Hace tiempo que "colecciono" palabras andaluzas, algunas de ellas no se encuentran ni en la RAE, pero existen
Un saludo.

Arcángel Mirón dijo...

Parece un mundo aparte, no?

Paqui dijo...

Me ha gustado tu post, sobre todo porque me suena a familiar todo lo que cuentas, por que sera? jeje.
Por cierto gracias por coger las aceitunas que algunos aprovecharemos ese aceite tan rico, no te preocupes que ya te queda poco para que alguno te ayude a disfrutar de esas escarchas tan granciosas que hay en el cercado.
Y lo de la herencia, vamos a dejarlo que aunque tu hermano y tú lo teneis bastante claro, están las nueras y ya sabes tu lo que dicen: "esto nu era lo que yo queria para mi hijo" y si no preguntale a Pepa, jeje.
Por cierto, ya me contarás si te han dejado llevarte cosas antiguas que te gustan y actualidades de la convivencia.
Un besito y que descanses. Siempre te quedará el recuerdo de tu niñez.

Anónimo dijo...

Bueno, bueno, que recuerdos, nunca viene mal, guste o no guste es parte de lo que somos y eso nunca te lo vas a quitar de encima.
Lo de vender la herencia es para pensarlo con las subvenciones de la Junta a las casas rurales, ¿quién sabe? a lo mejor algún nieto se quiere dedicar a esos menesteres.
Si juntamos el gasoil que gastas hasta el pueblo y vuelta y el precio de la mano propia de obra (lo que no se valora en el pueblo) ¿compensa económicamente? Puede ser que se haga por mantener esos sentimientos de empresa familiar poco rentable que tanto gusta a las personas mayores, porque es su obra y es intimamente suyo. No se, seguro que en el pueblo, lo valoran de otra forma pero es más cómodo encargarlo en el mismo molino que muele esas aceitunas, comprarlo y tromártelo con un buen trozo de pan calentito y un café humeante pensando lo duro que habrá sido para la gente coger esas aceitunas con el frío del invierno.
Ánimo y como ya te han dicho antes, gracias por lo que me toca, pero, desgraciadamente ya me falta poco para disfrutar de esos momentos.

Anónimo dijo...

Curioso.
me dice jean que la conoces a través mío. Le gusta como escribes. Y eso hace que vuelva a leer este relato, precioso relato... y muy bien escrito
Nada mejor que tener una historia que contar.
Un abrazo

Princesa dijo...

VAya..., yo tengo mínimos recuerdos de todo eso, porque en nuestra familia ha pasado una generación. Y es lo mismo, pero en Castilla. En un pueblo de Burgos, pequeño. Mimadre ya ha heredado (jajaj, tierras que no llegaban a los tres millones...de pesetas) y ya lo han vendido. Y allí no se recogía aceituna. Eran eras y campos de hortalizas.

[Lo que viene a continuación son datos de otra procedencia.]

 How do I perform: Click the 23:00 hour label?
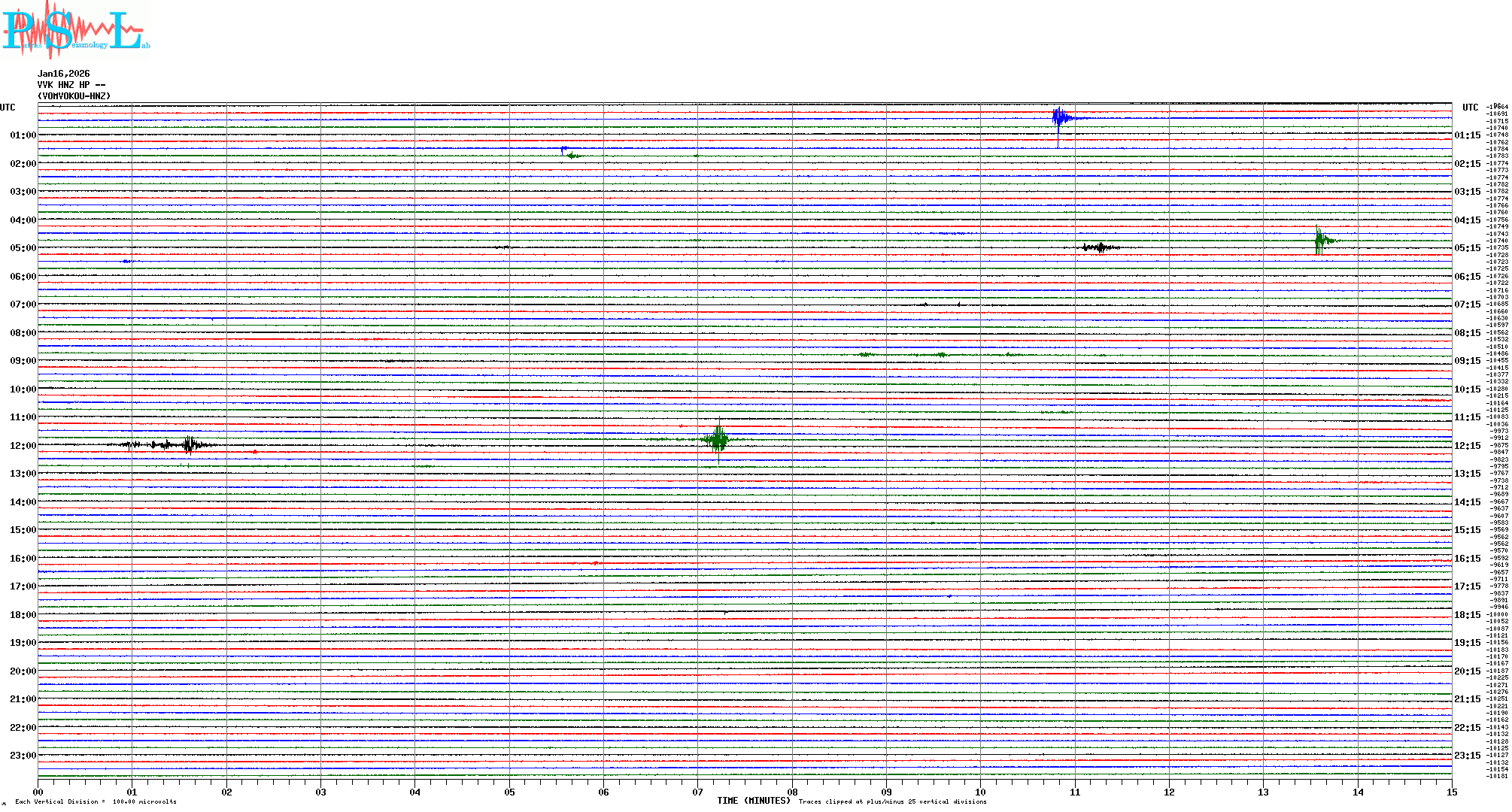[23, 756]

Mi abuela era lista, decían, porque sabía leer y escribir de forma casi autodidacta, y esperó al primero que le sacó del pueblo, mi abuelo, que era huérfano y militar chusquero. Mi madre ha odiado el campo siempre, porque iba en verano a trabajar, a ayudar a sus tíos tanto en las labores del campo como en cuidar a sus primas, mucho más pequeña Trabajaba de sol a sombra por nada. Se llevó la primera torta de su abuelo allí...+

Yo fuí de pequeñita, pero ya íbamos como primos ricos de la capital. Pero robábamos zanahorias y nos escondíamos para que no nos pillaran. Luego más tarde íbamos a las fiestas del pueblo, a la verbena y... uy, cuántos recuerdos.

Tengo treinta y siete años y hace como veinte años que no vuelvo al pueblo.